INFORMATION SHOWN:
________________________________________

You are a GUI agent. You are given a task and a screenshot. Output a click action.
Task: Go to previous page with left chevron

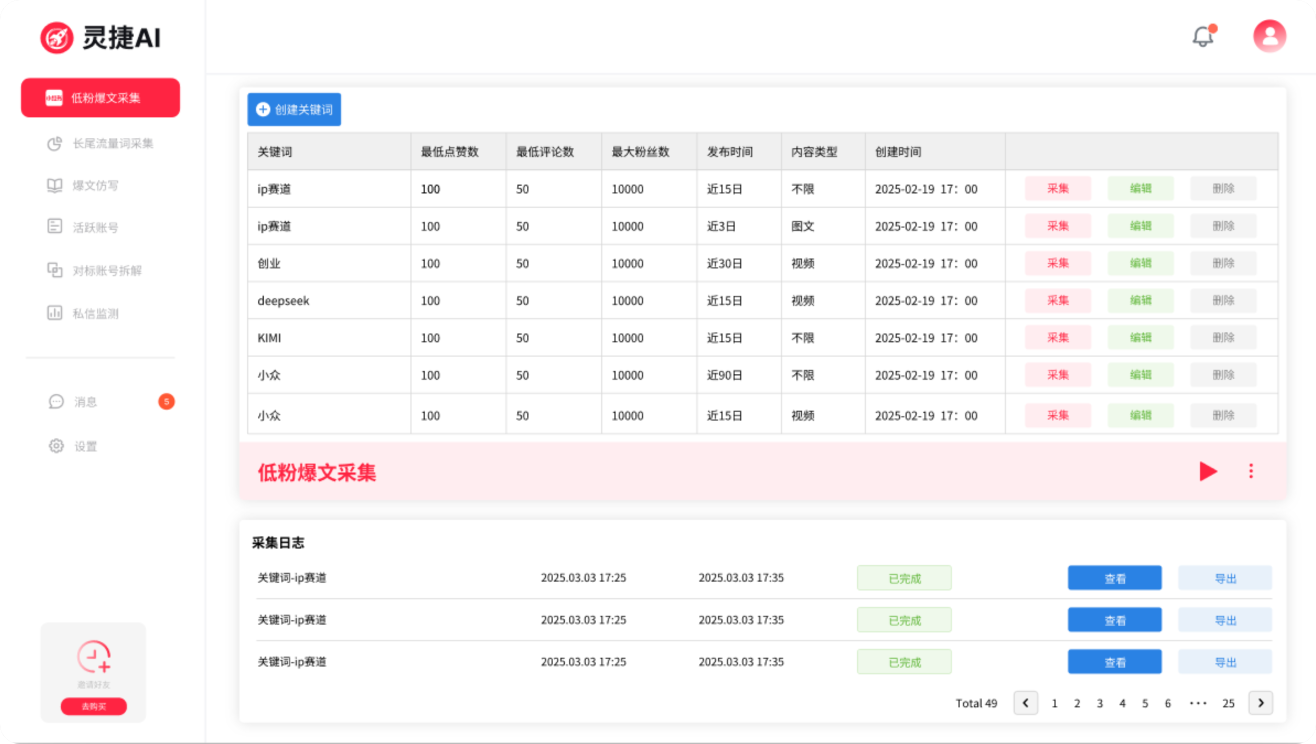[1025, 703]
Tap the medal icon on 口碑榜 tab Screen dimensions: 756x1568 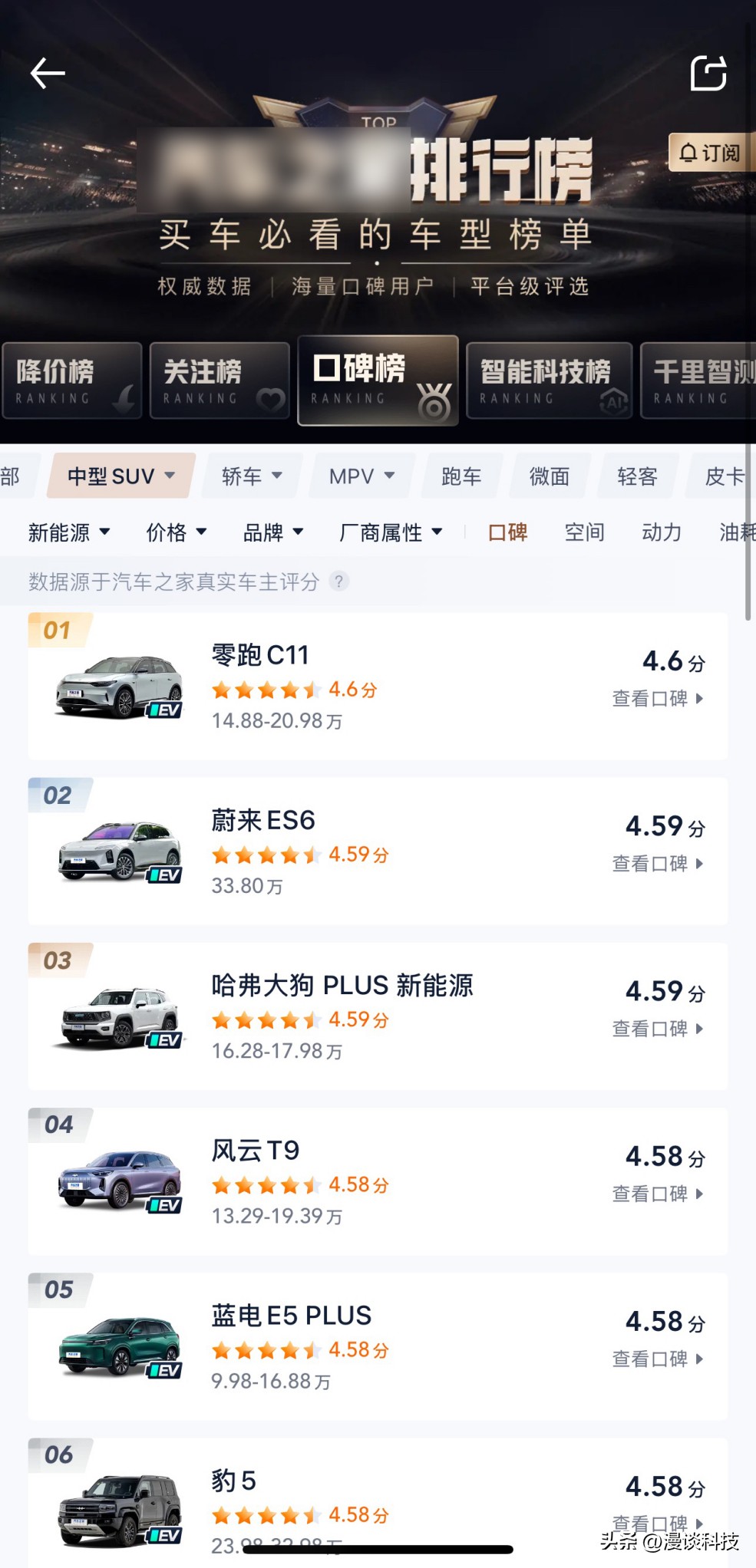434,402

________________________________________

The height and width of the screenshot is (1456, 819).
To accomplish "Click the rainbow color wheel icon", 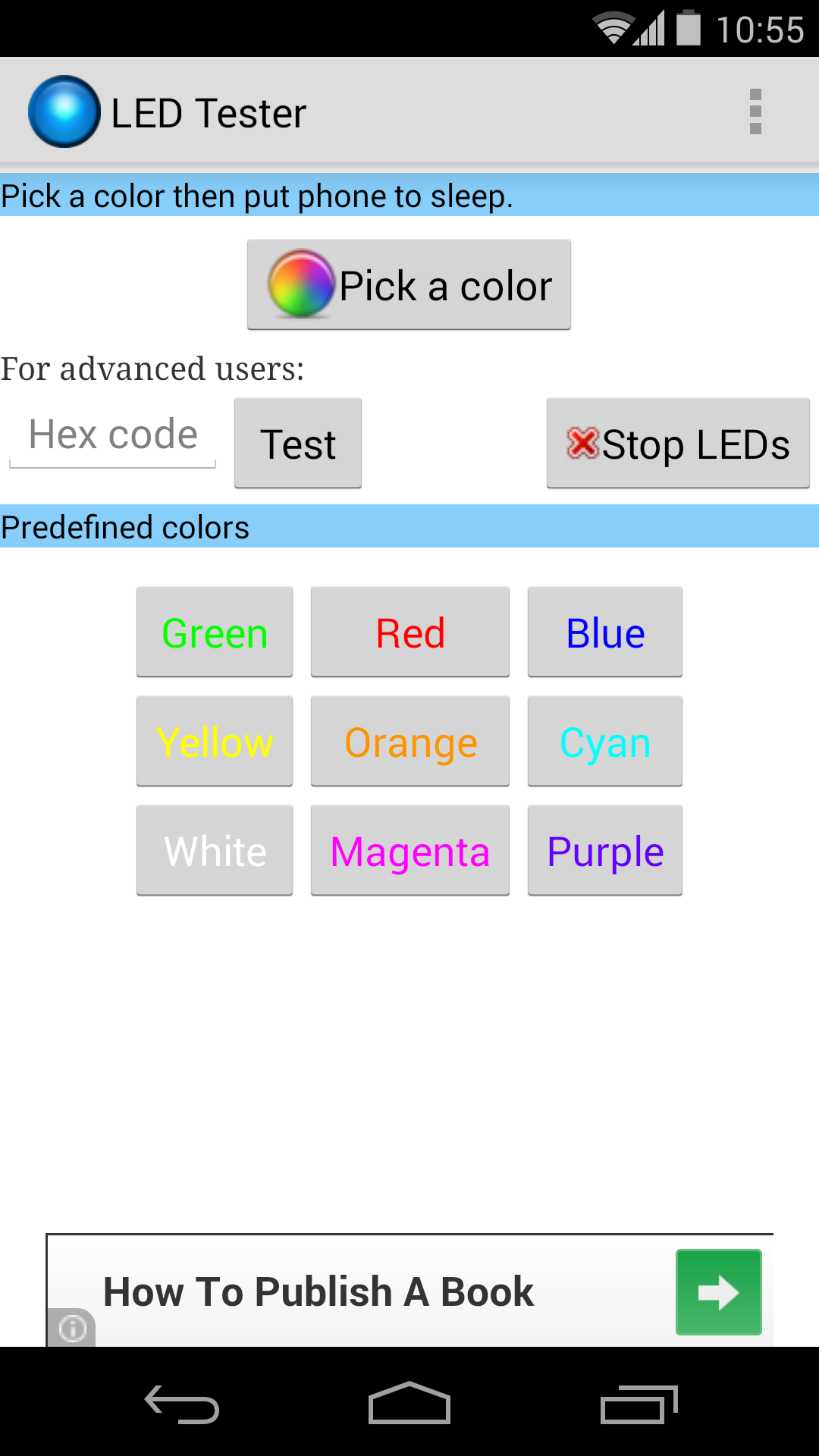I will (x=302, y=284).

________________________________________

TASK INSTRUCTIONS:
The required answer is each line of the data in which the word "screenshot" appears.

EXPECTED ANSWER:
You are a GUI agent. You are given a task and a screenshot. Output a click action.
The height and width of the screenshot is (1456, 819).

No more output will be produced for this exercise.